[Task item] Pictures within the data are to be left out; everything else must be reproduced exactly.

[The input]
──────

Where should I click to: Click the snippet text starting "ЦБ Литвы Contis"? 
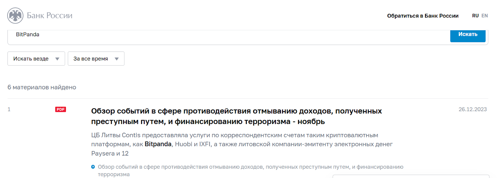click(234, 136)
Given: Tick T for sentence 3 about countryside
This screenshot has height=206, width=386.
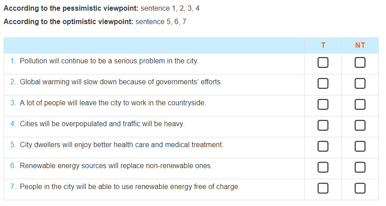Looking at the screenshot, I should [323, 104].
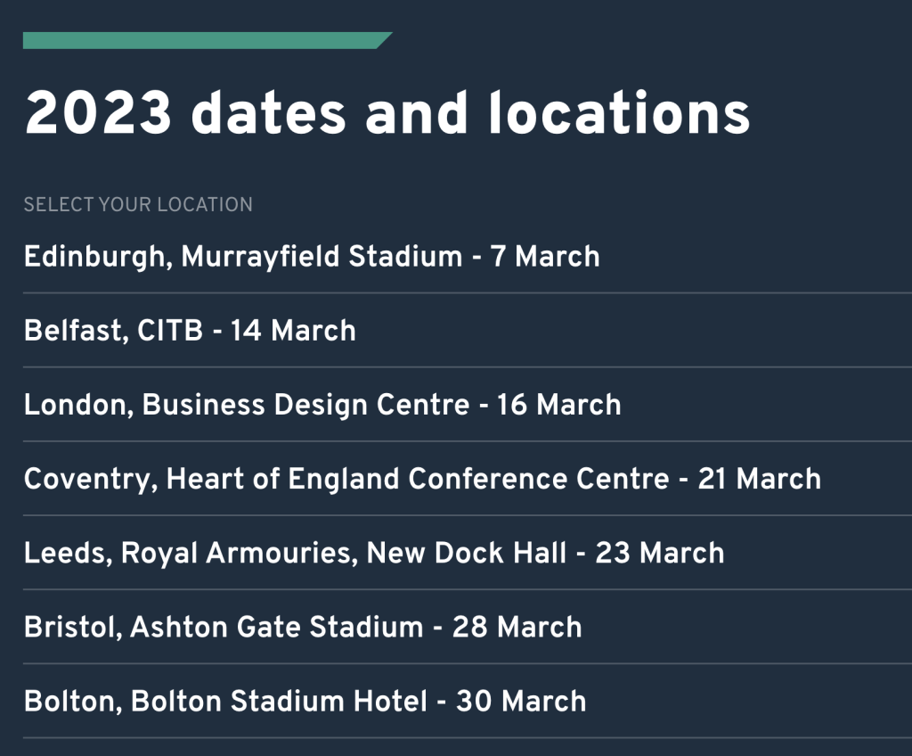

──────

[Written answer]
Where should I click to: Click the snippet text starting "ЦБ Литвы Contis"? 
click(234, 136)
Given: Tick T for sentence 3 about countryside
This screenshot has height=206, width=386.
Looking at the screenshot, I should [323, 104].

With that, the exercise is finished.